Even if the spirit and feel of life on tour as seeped into these new songs, though, some of them actually predate 'AOID', with Julia sifting through a slew of old ideas in the early stages of writing. “I was looking over this really old, broken laptop the other day, and trying to get my head around some dates for when these tracks actually originated. The very first recording I’ve got of ‘Molly’, for instance, is from December of 2011, which is crazy," she muses. "The album feels like a collection, almost like a patchwork quilt, of moments from the last few years of my life, but I think touring and meeting so many different people really inspired us to kind of knuckle down and try to do this full time.”

As personal as some of the tracks can sound -Julia describes some of them as being tantamount to a ‘tour diary’ - there’s also some hugely oblique lyrical content across 'GN'. It runs the gamut from ‘Elvis is in the Freezer’, which details Steiner returning to her family home in Kentucky to learn that her dead cat was in cold storage - to ‘Crying About the Planets’, a tale inspired by the Australian explorer of the Atlantic, Douglas Mawson.

“I think certain songs come out and they’re about your feelings, or your moods, or your emotional life,” she explains. “and then there’s some that are more abstract. I feel like the best way to appreciate and engage with other people’s stories is to insert myself into the situation. Stories like Douglas Mawson are ones that I found on Wikipedia and then eventually ran out of reading material on, but I wanted to keep going. It’s nice to try to be somebody else for a while.”

“There’s nothing to the whole ‘post-country’ thing - it’s just a genre I made up when I was in college.”

— Julia Steiner

That’s something that extends to musical considerations also, with different influences taking hold on 'GN' that transcend the idea of post-country. “Growing up, country music to me was Hank Williams and Dolly Parton - people who were icons,” says Julia. “It seems like it doesn’t exist any more. People like Keith Urban, they’re very talented and obviously super successful, but I wouldn’t classify that as country - it’s pop to me. We were definitely more deliberate this time, thinking more about tone and melodies. It still blows me away that I bought my first guitar a week before we started recording 'AOID', and as fun as it was to be that spontaneous, I think this record is better for having had us pore over the songs a little more.”

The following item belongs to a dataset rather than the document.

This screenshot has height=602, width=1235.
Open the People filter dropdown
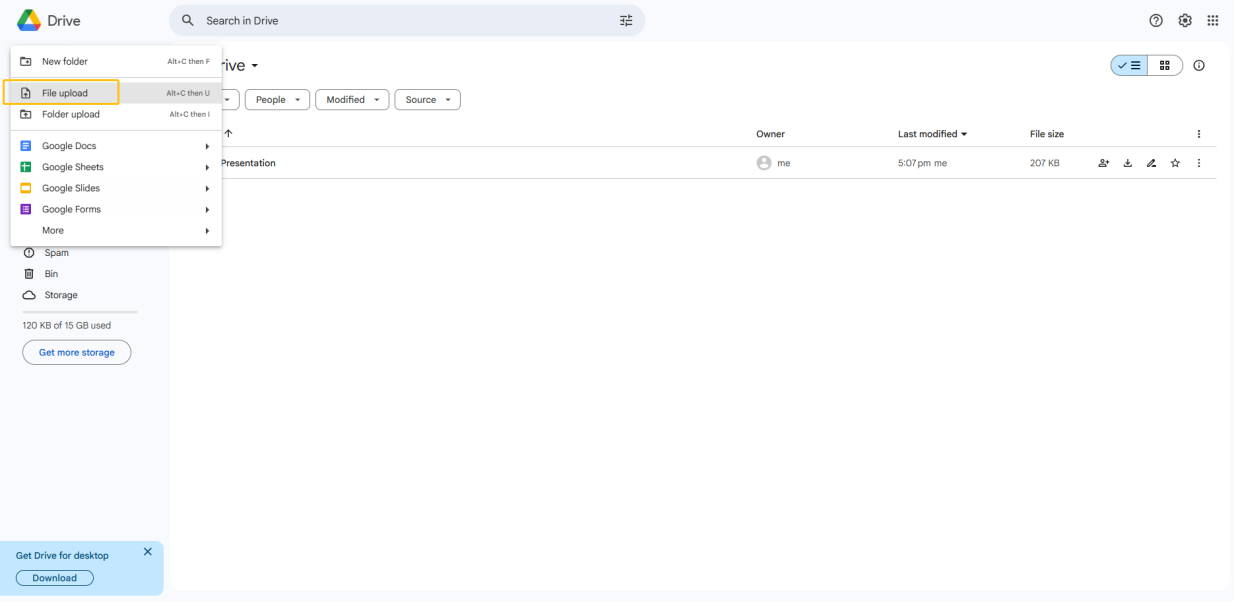coord(277,99)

With the day-to-day of touring now so crucial to Julia's creative outlook and the band now established on Topshelf Records, they’ll doubtless be out in force in support of 'GN', with dates overseas beginning to come together. “Literally right before you called me, I was emailing somebody who books for us in Europe, so we’re definitely coming back," she enthuses. "The first time we went over was intense, because we were there for five weeks. It was a dream come true though, especially to go back to Dublin, where I lived for a year; to go back there with my band, when I only ever used to play by myself, was the most satisfying thing ever. The plan is early next year, but we’ll see; it seems like things always take their own course with this band!”

Ratboys' new album 'GN' is available now via Topshelf Records.